Using such a measurement, it is easy to see that consumption in America, while noticeably higher than in similarly developed countries, is not as astronomical as McCaskill’s cited figure makes it appear.

‘A life of its own’

Jones said it’s common for people to cite the 80 percent figure that McCaskill did, despite its inaccuracy.

“I would say it is a commonly quoted statistic…people across a variety of disciplines, who even are somewhat expert on the topic, have repeated that statistic,” he said.

Jones said he believes the number originated as the percentage of oxycodone that America consumes compared to the world.

From there, he said, the figure has “taken a life of its own. It’s now a ‘fact’ because it’s been repeated so many times.”

But it’s not the full picture. Because while America does consume over 75 percent of oxycodone, and 99 percent of hydrocodone, it doesn’t consume even half of all opioids globally, according to the International Narcotics Control Board data.

Which, in part, according to Jones, has to do with marketing. Oxycodone and hydrocodone are marketed in America. Similar opioids are more prevalent elsewhere.

Drug control systems

Despite conflated numbers, experts agree there is a problem.

Martha Maurer, a policy program manager and researcher at the Pain and Policy Studies Group at the University of Wisconsin-Madison, agreed that opioid abuse in the United States was an epidemic.

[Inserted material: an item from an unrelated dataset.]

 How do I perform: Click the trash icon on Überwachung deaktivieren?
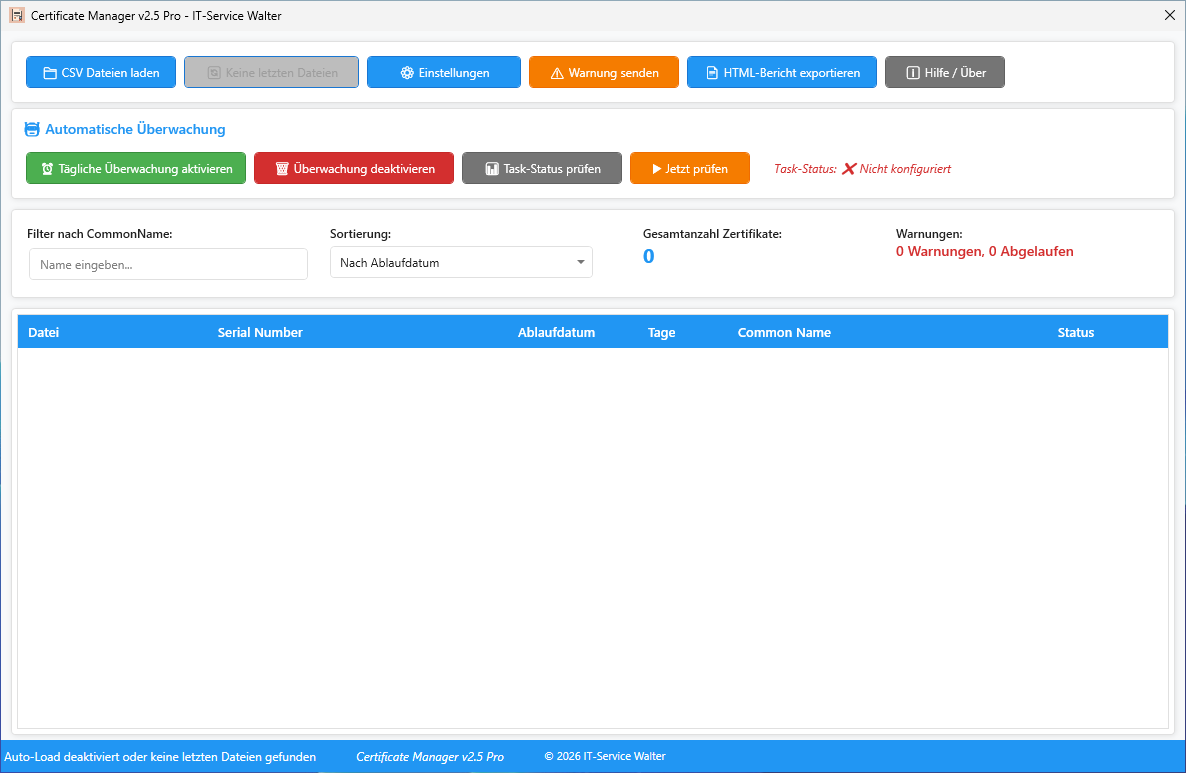point(282,169)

But part of the solution, she said, was continuing to figure out how to view the problem.

“It’s clear that there has been a lot of harm associated with overdose and abuse,” Maurer said, “but it goes back to the question of where (abused) medication is coming from, which we just don’t know.”

Something worth noting, Maurer said, was that when you look at the milligram-per-person statistics, “some countries, including Germany, Austria, Denmark and Switzerland, have opioid-consumption levels comparable to that in the US, but they are not having the same problems with harms caused by overdose. Their drug-control systems ensure a balanced approach to opioid access.”

For Jones, it’s about finding the right balance.

“From a policy perspective, we’re trying to ensure that opioids are available when they are needed, but that they are being used as a part of comprehensive evidence-based pain care,” he said, “not that we’re relying on them just because they’re the easiest thing to prescribe, or there are other external pressures to prescribe them.”

Our ruling

In setting out to combat America’s opioid epidemic by holding pharmaceutical companies accountable, Missouri Sen. Claire McCaskill said that with just 5 percent of the population, the United States consumes “80 percent of opioids.”

McCaskill’s figure, widely cited as it is, is inaccurate. It presents a narrow view of opioid consumption globally, where some opioids are marketed in select countries, but not others. It also discounts using defined daily doses, which provide a far more accurate representation of consumption when comparing nations.

So, while the United States is clearly the largest consumer of opioids, it, at most, accounts for roughly 30 percent of global consumption. We rate McCaskill’s claim False.